Cybersecurity startup Exaforce has raised $125 million in one of the largest fundings in the emerging AI-SOC (security operations centre) space, as enterprises look to counter AI-powered cyberattacks.
The round saw participation from HarbourVest, Peak XV, Mayfield, Khosla Ventures, Seligman Ventures, and AICONIC. This comes just a year after its $75 million raise and takes the company’s total funding to $200 million.
The Bay Area-headquartered company said the fresh capital will be used to scale its security operations platform, improve its real-time reasoning capabilities, and expand globally, including in Japan and Europe.
“We built Exaforce to be the platform defenders actually work in, not just an AI layer on top of existing tools,” said Ankur Singla, chief executive of Exaforce. “It starts with a real-time knowledge graph that gives agents complete context from the start, and extends into rich investigation and visualisation experiences that put security engineers and AI agents on the same page.”

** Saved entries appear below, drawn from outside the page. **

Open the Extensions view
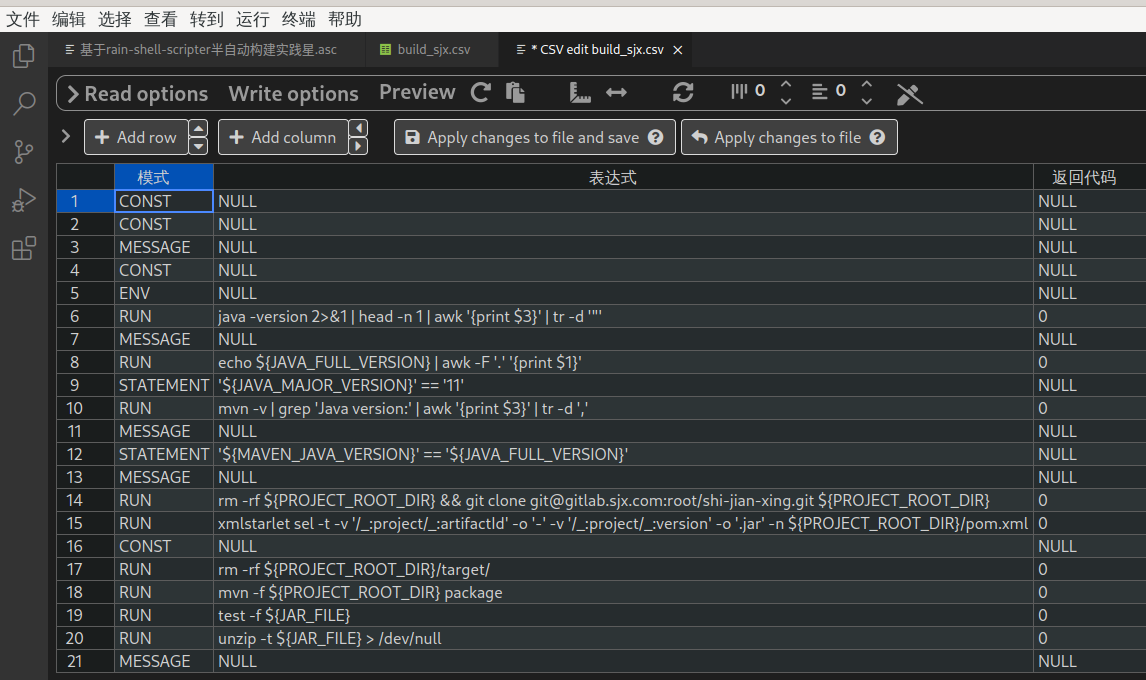Viewport: 1146px width, 680px height. point(23,248)
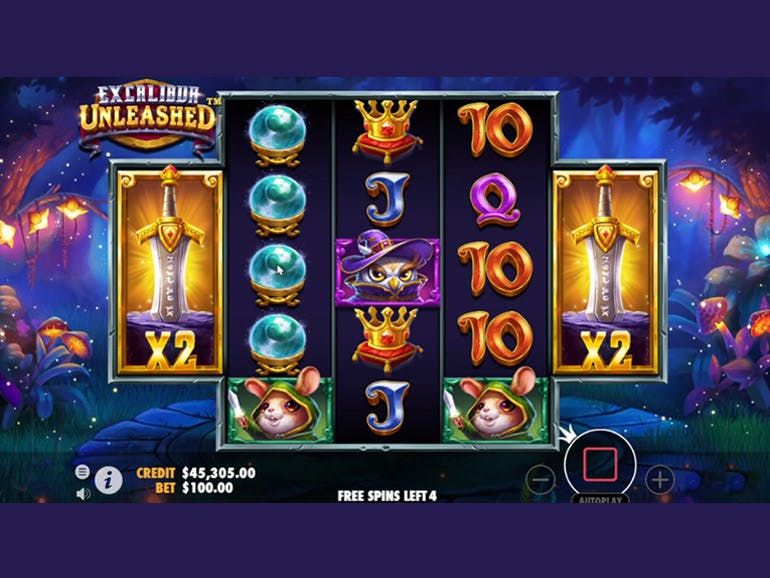
Task: Select the purple owl wizard symbol
Action: pos(387,270)
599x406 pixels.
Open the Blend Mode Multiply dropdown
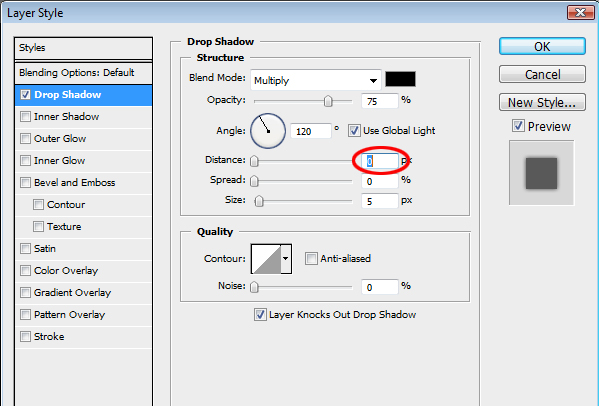pos(316,80)
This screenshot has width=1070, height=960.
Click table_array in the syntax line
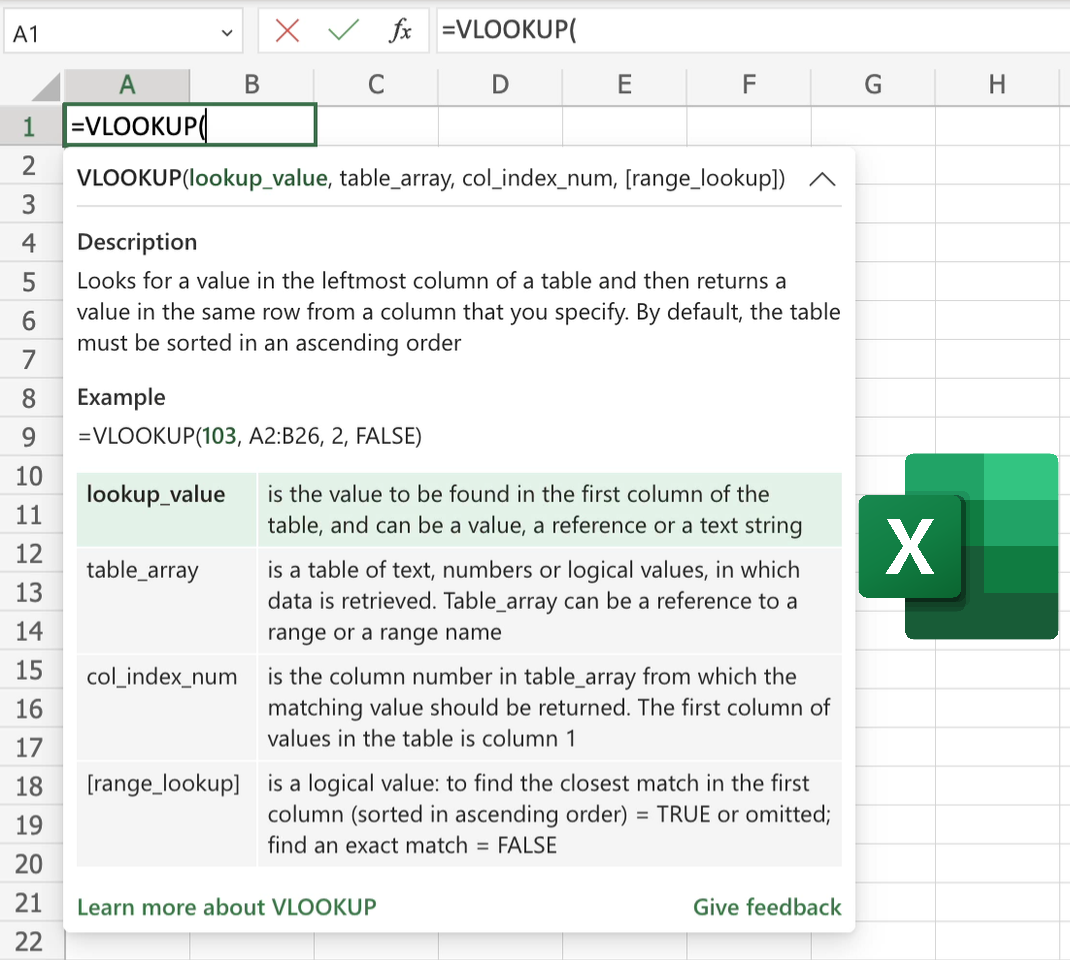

The company is betting on what it calls a “real-time security knowledge graph”, which correlates identities, permissions, files, cloud activity, and security events. The company said it doesn't reconstruct the context later during investigations.
Exaforce said this architecture allows its AI agents to complete investigations in under a minute, reducing time and token consumption compared with conventional AI-SOC tools that rely on repeated queries across fragmented systems.

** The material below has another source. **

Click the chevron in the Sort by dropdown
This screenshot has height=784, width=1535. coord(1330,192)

“The biggest opportunity in enterprise security is flipping the economics, so that defenders, not attackers, hold the leverage,” said Vinod Khosla. “When the cost of defence drops by an order of magnitude, the entire calculus of security changes,” he added.
The company said it has grown to more than 130 employees over the past year and processed millions of investigations across enterprise customers in sectors such as healthcare, financial services, and technology.
Customers like Guardant Health and Invisible are using the platform for threat detection, investigation, and response workflows.
“As a biotech company, safeguarding highly sensitive data is a constant priority, especially in a landscape shaped by faster, AI-driven attacks,” said Steve Mancini, chief security officer at Guardant. “With Exaforce's Exabots, we've accelerated detection, threat hunting, response, and investigations while expanding coverage without adding headcount.”
The startup competes with AI-native startups such as Dropzone AI, Prophet Security, 7ai, and established security players such as Palo Alto Networks and CrowdStrike.